- Selected text
######

Typically, we do not need to make use of the full predictive covariance matrix $$S$$, and instead use the diagonal of $$S$$ for uncertainty about each prediction. Often for this reason we write the predictive distribution for a single test point $$x_*$$, rather than a collection of test points.

The kernel matrix has parameters $$\theta$$ that we also wish to estimate, such the amplitude $$a$$ and lengthscale $$\ell$$ of the RBF kernel above. For these purposes we use the marginal likelihood, $$p(\textbf{y} | \theta, X)$$, which we already derived in working out the marginal distributions to find the joint distribution over $$\textbf{y},\textbf{f}_*$$. As we will see, the marginal likelihood compartmentalizes into model fit and model complexity terms, and automatically encodes a notion of Occam’s razor for learning hyperparameters. For a full discussion, see MacKay Ch. 28 , and Rasmussen and Williams Ch. 5 .

import math
import os
import gpytorch
import matplotlib.pyplot as plt
import numpy as np
import torch
from scipy import optimize
from scipy.spatial import distance_matrix
from d2l import torch as d2l

d2l.set_figsize()

######

- Data shown
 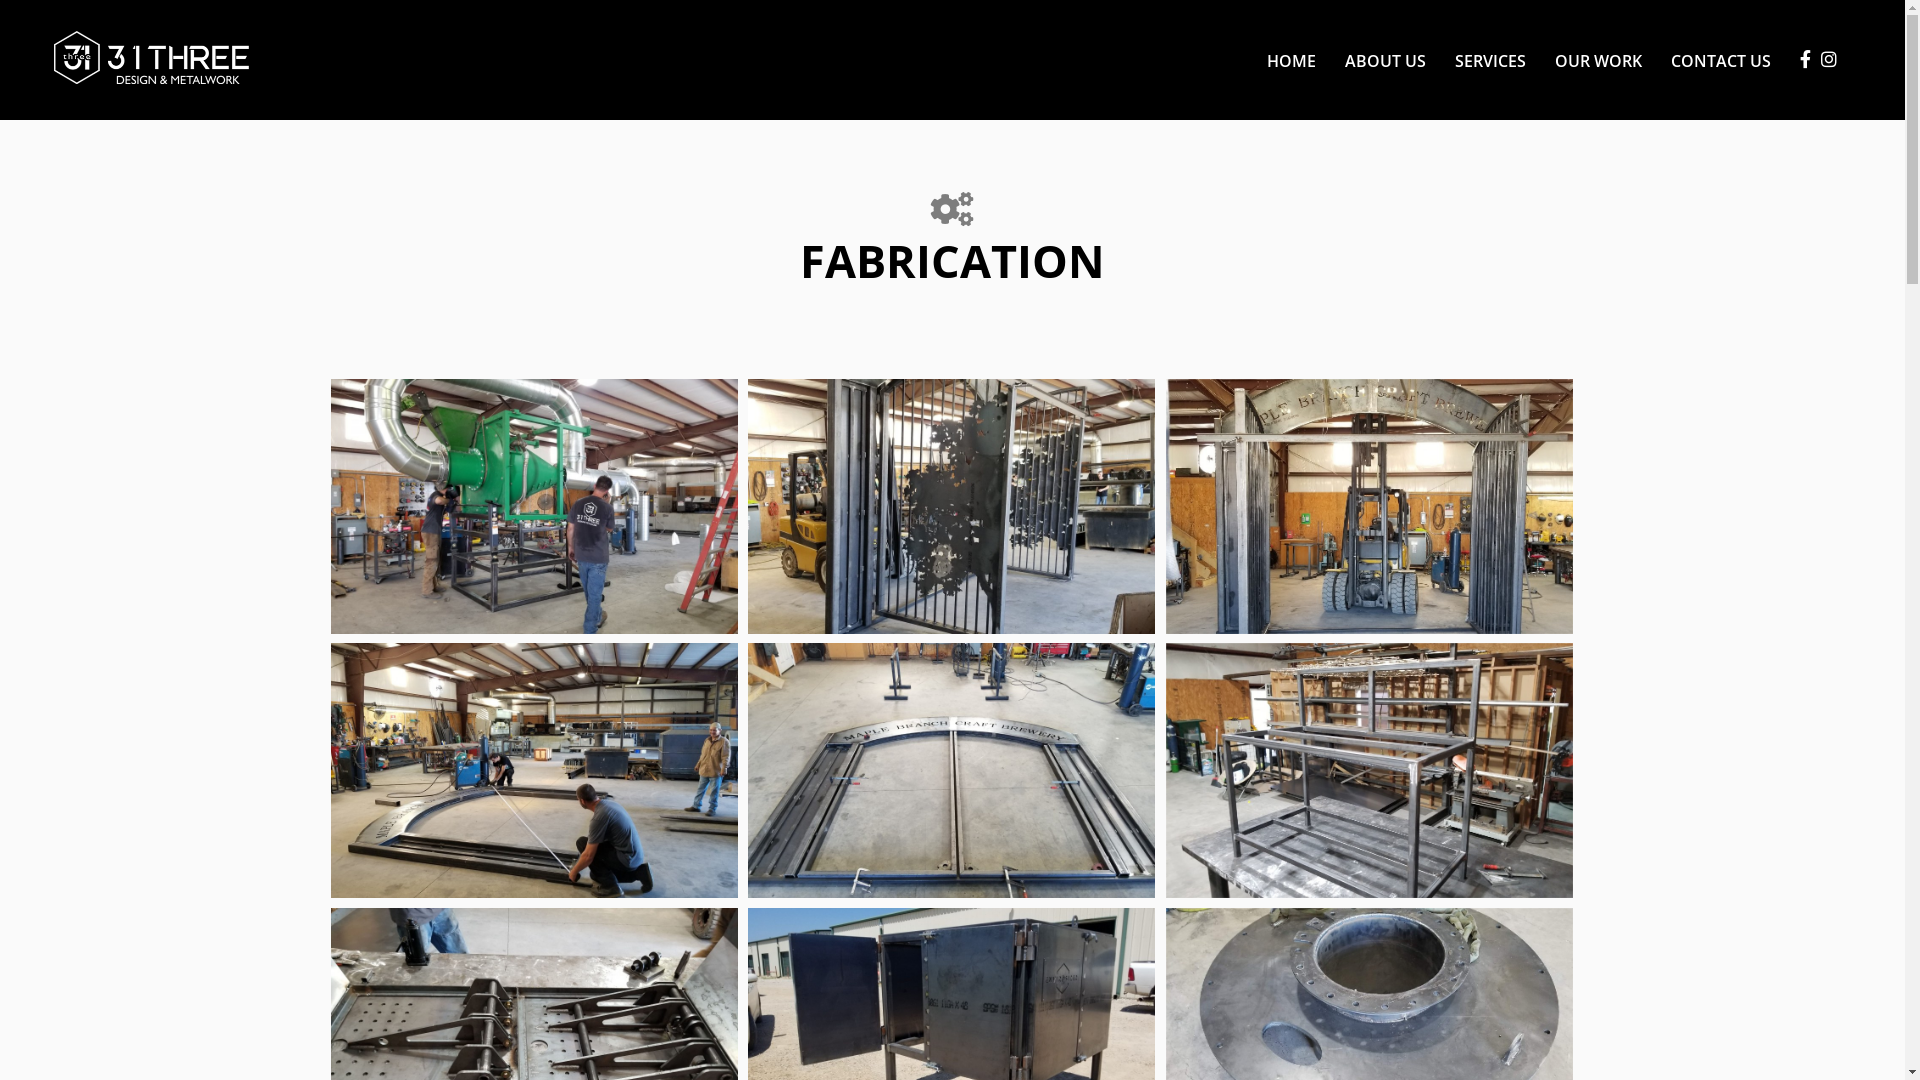 I want to click on 'OUR WORK', so click(x=1539, y=59).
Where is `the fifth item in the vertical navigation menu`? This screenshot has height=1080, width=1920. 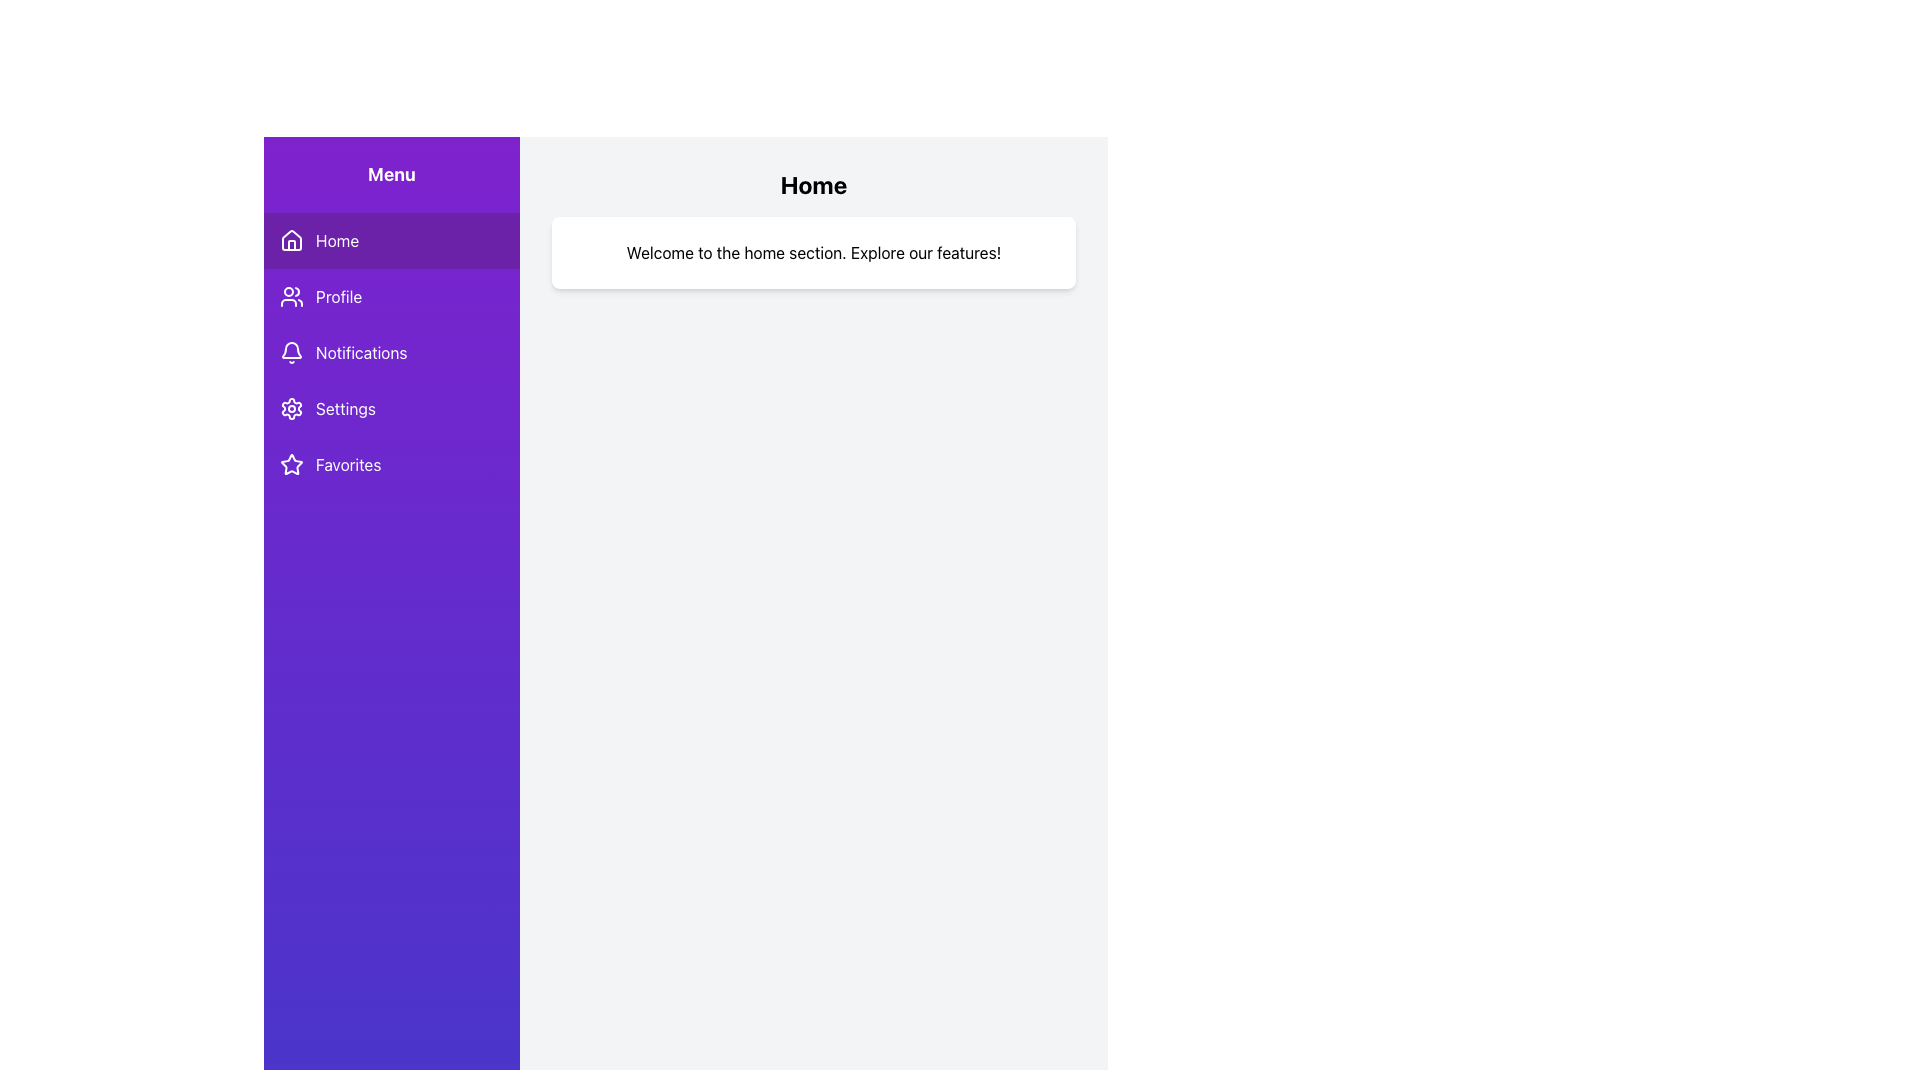
the fifth item in the vertical navigation menu is located at coordinates (392, 465).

######

- Problems to solve
#1 Revise the Gaussian process text from "import math" up to and including "d2l.set_figsize()", replacing "np" with "npy".
#2 Carry on with the Gaussian process text from the point where it stops.
The material is separate from the Gaussian process text.

- Results for the exercise
#1
import math
import os
import gpytorch
import matplotlib.pyplot as plt
import numpy as npy
import torch
from scipy import optimize
from scipy.spatial import distance_matrix
from d2l import torch as d2l

d2l.set_figsize()

#2
## 18.3.2. Equations for Making Predictions and Learning Kernel Hyperparameters in GP Regression¶

We list here the equations you will use for learning hyperparameters and making predictions in Gaussian process regression. Again, we assume a vector of regression targets $$\textbf{y}$$, indexed by inputs $$X = \{x_1,\dots,x_n\}$$, and we wish to make a prediction at a test input $$x_*$$. We assume i.i.d. additive zero-mean Gaussian noise with variance $$\sigma^2$$. We use a Gaussian process prior $$f(x) \sim \mathcal{GP}(m,k)$$ for the latent noise-free function, with mean function $$m$$ and kernel function $$k$$. The kernel itself has parameters $$\theta$$ that we want to learn. For example, if we use an RBF kernel, $$k(x_i,x_j) = a^2\exp\left(-\frac{1}{2\ell^2}||x-x'||^2\right)$$, we want to learn $$\theta = \{a^2, \ell^2\}$$. Let $$K(X,X)$$ represent an $$n \times n$$ matrix corresponding to evaluating the kernel for all possible pairs of $$n$$ training inputs. Let $$K(x_*,X)$$ represent a $$1 \times n$$ vector formed by evaluating $$k(x_*, x_i)$$, $$i=1,\dots,n$$. Let $$\mu$$ be a mean vector formed by evaluating the mean function $$m(x)$$ at every training points $$x$$.

Typically in working with Gaussian processes, we follow a two-step procedure. 1. Learn kernel hyperparameters $$\hat{\theta}$$ by maximizing the marginal likelihood with respect to these hyperparameters. 2. Use the predictive mean as a point predictor, and 2 times the predictive standard deviation to form a 95% credible set, conditioning on these learned hyperparameters $$\hat{\theta}$$.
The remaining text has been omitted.